Roosevelt’s letter also contained a second and more intriguing request. The American asked if Brazil was willing to take part in the potential defense of the Portuguese Atlantic islands, better known as the Azores. The small group of islands were deemed to be absolutely vital to maintaining the southern Atlantic shipping corridor between the United States and Great Britain. Roosevelt believed that Portugal, while technically neutral, might be invaded at any moment by the Germans, and that—if it fell—their next move would be to occupy the Azores. Roosevelt argued:
In the interest of the defense of the western hemisphere such occupation would have to be prevented by the United States. In such an event I hope that the government of Portugal would request the United States or Brazil, or both, to assist Portugal in defending both the Azores and the Cape Verde islands.34
Roosevelt was
essentially suggesting a military collaboration between Brazil and the United States—but the subtext of his message was, in Vargas’s mind, an invitation for Brazil to join the war against the Germans.35
Years later, Cordell Hull summed up the thinking behind Roosevelt’s invitation, which was aimed as much at the Portuguese as the Brazilians. In his memoirs, Hull wrote, “We felt that a Brazilian force alongside ours would have a beneficial effect on Portuguese public opinion in such case and would offset German propaganda against us in Portugal.”36 The Portuguese, however, refused to agree to anything that might endanger their own neutrality in the war, and therefore declined to give the Americans or the British any assurance that its government would make such a request if Lisbon did indeed fall to the Germans. President Roosevelt and the British prime minister, Winston Churchill, would raise the question of the Azores with both Brazil and Portugal later in the war, as the strategic importance of the islands to the Allies became even greater. For the time being, however, American hopes—about this and the question of the defense of northern Brazil—would be dashed yet again.
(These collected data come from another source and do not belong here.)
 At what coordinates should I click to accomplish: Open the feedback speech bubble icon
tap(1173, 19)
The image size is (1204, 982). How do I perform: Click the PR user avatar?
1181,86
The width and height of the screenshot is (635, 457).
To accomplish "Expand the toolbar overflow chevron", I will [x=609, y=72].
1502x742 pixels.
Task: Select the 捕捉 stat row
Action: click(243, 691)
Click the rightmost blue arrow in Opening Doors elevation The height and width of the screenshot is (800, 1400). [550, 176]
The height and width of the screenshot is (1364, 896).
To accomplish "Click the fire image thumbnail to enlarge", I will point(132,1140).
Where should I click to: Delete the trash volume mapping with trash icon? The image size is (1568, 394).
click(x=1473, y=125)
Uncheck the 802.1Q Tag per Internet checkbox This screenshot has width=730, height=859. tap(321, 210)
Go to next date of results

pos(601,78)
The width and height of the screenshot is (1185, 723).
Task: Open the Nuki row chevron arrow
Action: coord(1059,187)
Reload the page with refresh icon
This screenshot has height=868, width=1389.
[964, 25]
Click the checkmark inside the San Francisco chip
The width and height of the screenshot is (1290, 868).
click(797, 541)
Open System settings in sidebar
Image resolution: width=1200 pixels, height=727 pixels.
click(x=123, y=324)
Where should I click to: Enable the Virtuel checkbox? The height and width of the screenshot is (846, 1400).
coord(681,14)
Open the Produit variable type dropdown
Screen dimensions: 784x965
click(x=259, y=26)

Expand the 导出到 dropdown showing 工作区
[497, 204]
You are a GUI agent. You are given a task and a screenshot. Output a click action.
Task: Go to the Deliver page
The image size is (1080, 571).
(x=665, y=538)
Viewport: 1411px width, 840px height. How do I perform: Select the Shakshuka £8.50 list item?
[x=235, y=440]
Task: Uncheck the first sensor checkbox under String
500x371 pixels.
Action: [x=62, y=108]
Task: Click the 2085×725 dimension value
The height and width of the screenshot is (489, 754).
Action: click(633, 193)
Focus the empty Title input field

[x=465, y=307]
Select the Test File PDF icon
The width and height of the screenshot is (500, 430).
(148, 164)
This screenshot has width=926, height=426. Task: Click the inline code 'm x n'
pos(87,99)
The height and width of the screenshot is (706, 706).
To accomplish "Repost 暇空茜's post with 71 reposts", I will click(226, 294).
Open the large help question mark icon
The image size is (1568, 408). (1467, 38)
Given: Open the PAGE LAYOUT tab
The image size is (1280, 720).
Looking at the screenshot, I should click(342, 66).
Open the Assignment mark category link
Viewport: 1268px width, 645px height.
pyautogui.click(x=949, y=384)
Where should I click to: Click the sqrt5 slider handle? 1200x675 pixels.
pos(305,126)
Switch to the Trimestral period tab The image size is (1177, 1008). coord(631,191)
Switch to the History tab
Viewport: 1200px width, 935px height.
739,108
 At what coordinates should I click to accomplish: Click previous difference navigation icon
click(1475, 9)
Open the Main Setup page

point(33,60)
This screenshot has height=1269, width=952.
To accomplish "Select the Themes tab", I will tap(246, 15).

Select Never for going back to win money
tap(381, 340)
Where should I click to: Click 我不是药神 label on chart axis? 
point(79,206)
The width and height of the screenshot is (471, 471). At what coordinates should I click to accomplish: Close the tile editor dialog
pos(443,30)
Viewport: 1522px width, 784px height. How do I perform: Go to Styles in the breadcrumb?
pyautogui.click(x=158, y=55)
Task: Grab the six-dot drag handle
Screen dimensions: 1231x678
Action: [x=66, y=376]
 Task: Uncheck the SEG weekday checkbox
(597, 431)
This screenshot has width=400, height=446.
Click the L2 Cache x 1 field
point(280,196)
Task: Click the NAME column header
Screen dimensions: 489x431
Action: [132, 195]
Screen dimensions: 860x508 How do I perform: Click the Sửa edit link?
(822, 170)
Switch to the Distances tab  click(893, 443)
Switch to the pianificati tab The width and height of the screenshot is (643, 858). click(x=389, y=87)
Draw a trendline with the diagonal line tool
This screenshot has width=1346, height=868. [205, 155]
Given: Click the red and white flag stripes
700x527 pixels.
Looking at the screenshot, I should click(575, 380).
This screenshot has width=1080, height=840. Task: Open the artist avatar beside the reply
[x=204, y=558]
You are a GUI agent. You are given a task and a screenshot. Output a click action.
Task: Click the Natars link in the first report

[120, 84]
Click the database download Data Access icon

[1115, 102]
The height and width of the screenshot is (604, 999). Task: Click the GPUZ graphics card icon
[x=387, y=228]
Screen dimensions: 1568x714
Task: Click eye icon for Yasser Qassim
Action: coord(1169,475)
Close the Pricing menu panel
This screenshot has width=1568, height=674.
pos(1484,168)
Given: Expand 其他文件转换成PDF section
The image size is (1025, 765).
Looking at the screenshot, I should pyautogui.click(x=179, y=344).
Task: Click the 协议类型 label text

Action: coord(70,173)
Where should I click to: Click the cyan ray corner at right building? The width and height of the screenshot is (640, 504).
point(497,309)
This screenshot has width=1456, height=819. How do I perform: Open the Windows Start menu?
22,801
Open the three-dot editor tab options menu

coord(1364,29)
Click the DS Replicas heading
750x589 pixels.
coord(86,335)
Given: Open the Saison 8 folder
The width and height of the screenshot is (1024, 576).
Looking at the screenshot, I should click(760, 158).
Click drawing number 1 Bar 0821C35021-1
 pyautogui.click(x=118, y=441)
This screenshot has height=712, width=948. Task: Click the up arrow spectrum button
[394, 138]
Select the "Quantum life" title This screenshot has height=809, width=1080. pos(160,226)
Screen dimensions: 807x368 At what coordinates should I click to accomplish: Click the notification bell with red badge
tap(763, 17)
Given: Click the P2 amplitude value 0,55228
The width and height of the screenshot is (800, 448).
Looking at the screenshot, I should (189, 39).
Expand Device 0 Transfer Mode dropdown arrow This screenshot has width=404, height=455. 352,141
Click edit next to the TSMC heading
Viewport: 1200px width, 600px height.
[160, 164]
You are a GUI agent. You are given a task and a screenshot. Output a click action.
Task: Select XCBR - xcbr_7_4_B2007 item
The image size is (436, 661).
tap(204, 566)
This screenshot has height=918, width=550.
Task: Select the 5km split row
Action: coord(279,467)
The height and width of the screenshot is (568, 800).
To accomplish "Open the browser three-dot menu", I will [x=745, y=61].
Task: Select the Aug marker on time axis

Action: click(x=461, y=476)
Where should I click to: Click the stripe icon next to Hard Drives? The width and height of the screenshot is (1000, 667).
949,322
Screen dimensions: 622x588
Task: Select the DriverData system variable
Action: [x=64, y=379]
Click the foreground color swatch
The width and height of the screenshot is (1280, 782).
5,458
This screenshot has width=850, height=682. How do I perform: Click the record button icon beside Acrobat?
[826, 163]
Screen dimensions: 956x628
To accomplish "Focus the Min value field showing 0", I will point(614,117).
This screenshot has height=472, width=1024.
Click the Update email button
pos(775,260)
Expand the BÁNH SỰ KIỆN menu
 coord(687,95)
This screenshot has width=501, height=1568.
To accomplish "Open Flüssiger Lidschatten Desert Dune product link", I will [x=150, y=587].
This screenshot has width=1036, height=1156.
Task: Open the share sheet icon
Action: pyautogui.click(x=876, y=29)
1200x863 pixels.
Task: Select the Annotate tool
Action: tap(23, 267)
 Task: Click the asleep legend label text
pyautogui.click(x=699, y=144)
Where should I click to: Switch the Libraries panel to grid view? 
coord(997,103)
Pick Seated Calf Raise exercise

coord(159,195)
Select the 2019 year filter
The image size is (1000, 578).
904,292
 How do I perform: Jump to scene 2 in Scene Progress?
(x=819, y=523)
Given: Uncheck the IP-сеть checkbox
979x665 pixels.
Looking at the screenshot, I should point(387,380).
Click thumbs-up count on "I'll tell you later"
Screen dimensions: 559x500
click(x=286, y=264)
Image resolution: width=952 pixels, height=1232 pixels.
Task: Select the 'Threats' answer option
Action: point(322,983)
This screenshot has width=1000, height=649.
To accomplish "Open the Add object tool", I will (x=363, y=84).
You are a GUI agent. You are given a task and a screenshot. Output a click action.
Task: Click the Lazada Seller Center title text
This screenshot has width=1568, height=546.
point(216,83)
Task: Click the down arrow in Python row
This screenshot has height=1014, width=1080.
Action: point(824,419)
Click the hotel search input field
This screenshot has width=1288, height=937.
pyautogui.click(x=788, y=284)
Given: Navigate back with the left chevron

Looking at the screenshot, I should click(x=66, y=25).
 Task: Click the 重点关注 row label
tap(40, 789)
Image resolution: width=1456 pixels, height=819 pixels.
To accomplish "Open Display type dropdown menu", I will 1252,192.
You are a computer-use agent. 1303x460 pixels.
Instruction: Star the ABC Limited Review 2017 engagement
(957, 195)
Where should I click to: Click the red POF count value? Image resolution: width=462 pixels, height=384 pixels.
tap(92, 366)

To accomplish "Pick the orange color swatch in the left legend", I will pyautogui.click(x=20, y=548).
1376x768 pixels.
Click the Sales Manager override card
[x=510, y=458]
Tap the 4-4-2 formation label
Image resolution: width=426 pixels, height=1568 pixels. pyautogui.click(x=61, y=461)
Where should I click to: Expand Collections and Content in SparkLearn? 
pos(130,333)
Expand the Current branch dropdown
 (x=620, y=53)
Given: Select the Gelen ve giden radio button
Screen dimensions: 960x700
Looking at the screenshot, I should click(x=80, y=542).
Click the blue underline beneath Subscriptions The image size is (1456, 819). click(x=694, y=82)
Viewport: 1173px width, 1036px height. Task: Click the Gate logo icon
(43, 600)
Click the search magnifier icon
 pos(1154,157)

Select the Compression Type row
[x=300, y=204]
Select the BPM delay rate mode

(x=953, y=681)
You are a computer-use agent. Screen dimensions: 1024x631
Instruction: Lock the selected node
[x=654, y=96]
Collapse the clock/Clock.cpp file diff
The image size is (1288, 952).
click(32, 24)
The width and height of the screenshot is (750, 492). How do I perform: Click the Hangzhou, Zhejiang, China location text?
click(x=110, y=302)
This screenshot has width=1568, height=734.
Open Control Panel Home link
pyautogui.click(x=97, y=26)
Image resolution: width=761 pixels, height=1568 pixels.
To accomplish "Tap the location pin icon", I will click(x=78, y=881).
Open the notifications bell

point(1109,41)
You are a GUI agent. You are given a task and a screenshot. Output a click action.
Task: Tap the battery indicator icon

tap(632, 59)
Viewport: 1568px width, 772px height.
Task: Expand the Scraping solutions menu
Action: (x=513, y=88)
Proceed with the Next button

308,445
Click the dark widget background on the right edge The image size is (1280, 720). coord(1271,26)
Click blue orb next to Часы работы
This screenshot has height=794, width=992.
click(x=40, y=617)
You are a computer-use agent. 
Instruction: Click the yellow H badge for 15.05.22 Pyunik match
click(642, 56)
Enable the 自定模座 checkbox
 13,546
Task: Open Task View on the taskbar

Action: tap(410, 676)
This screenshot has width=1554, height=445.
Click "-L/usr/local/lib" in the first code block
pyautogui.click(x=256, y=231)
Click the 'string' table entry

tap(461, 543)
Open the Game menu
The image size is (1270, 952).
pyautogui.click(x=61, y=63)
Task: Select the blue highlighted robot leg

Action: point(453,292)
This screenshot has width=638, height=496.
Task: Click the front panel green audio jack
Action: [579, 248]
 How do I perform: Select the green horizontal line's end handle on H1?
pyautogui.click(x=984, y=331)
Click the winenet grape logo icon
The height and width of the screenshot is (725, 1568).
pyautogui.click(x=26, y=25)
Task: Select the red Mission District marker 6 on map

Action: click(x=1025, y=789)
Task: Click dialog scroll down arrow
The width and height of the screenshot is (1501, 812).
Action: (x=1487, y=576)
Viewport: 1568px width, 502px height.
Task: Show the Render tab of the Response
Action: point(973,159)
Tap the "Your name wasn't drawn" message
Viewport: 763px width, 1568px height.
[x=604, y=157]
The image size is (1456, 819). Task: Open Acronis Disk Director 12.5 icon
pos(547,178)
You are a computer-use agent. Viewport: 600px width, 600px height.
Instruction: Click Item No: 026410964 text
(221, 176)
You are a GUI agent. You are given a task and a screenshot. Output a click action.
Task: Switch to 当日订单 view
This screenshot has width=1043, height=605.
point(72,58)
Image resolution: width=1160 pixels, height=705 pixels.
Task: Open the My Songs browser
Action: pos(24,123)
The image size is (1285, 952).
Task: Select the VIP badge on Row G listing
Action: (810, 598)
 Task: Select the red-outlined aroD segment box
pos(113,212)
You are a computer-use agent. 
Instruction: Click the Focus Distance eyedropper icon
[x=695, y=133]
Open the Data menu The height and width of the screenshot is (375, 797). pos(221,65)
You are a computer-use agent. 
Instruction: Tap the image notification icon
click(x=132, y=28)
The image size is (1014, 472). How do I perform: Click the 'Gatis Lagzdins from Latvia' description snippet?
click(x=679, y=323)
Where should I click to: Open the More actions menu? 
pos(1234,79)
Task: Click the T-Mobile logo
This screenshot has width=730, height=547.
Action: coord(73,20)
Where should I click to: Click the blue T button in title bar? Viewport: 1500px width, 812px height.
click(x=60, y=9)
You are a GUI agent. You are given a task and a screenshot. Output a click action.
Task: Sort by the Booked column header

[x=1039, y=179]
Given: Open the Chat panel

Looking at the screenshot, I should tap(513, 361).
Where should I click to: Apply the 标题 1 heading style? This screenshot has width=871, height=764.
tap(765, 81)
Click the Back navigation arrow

Vargas replied to Roosevelt on July 28 with a short note that was warm in tone, but that stopped short of making any specific commitments to the US requests.37 Vargas simply argued that these issues should be discussed by the mixed Brazilian-American commission of general staff officers, which was due to meet in Rio.38 He had, in effect, passed the buck—and in so doing, had delayed any sort of promise that might diminish US uncertainty about Brazil’s position in the war.